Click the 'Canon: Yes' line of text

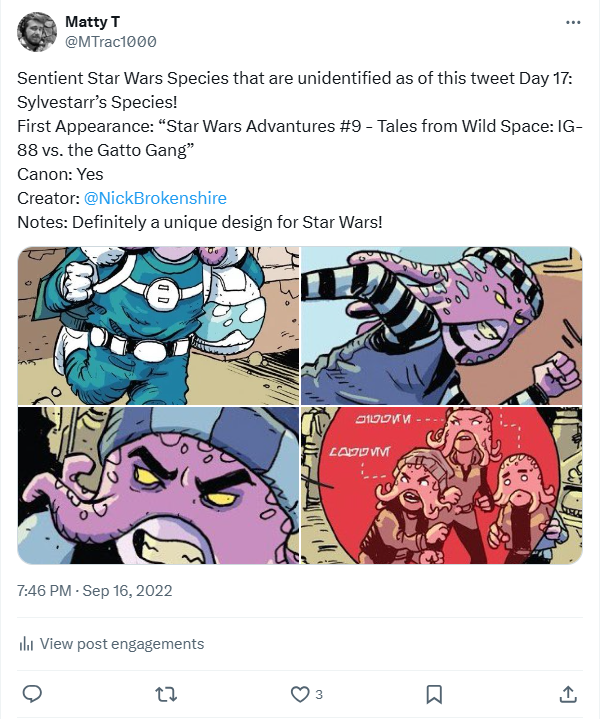(60, 174)
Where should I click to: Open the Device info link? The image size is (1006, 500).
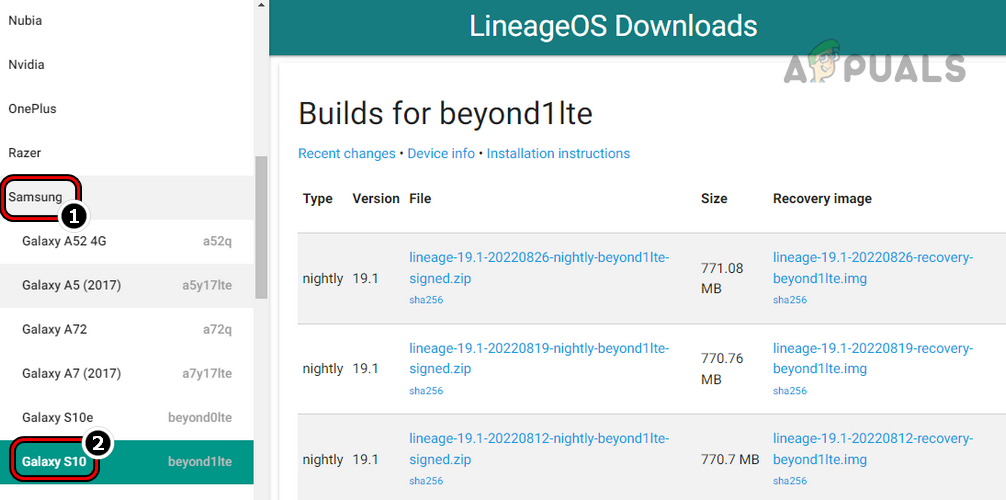(441, 153)
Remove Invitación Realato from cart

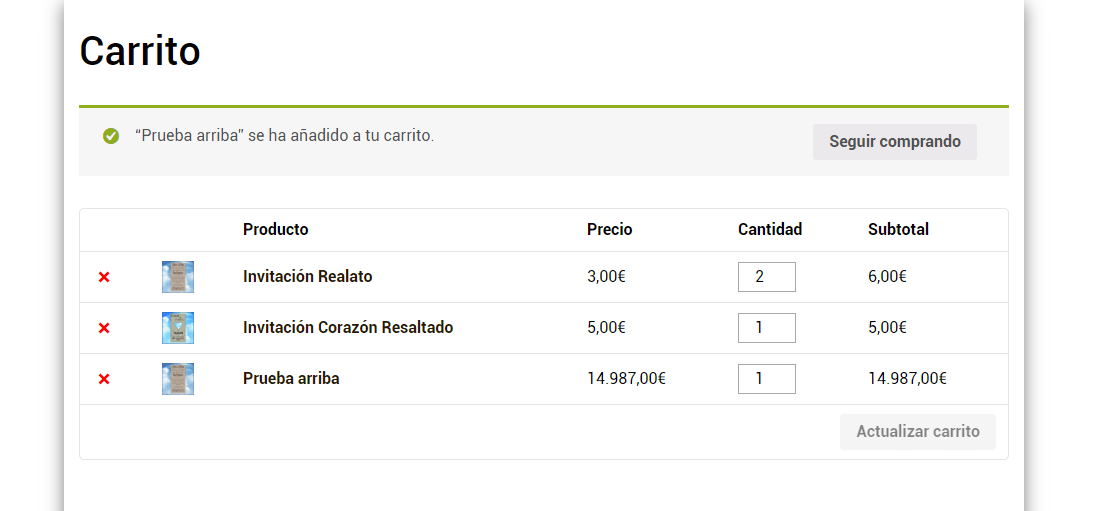(x=104, y=277)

#####

§ **Problem**
Type the material out again exactly. Skip the pictures.

§ **Final answer**
Click the 'Canon: Yes' line of text

(60, 174)
Where should I click to: Open the Device info link? The image size is (1006, 500).
(441, 153)
Remove Invitación Realato from cart

(x=104, y=277)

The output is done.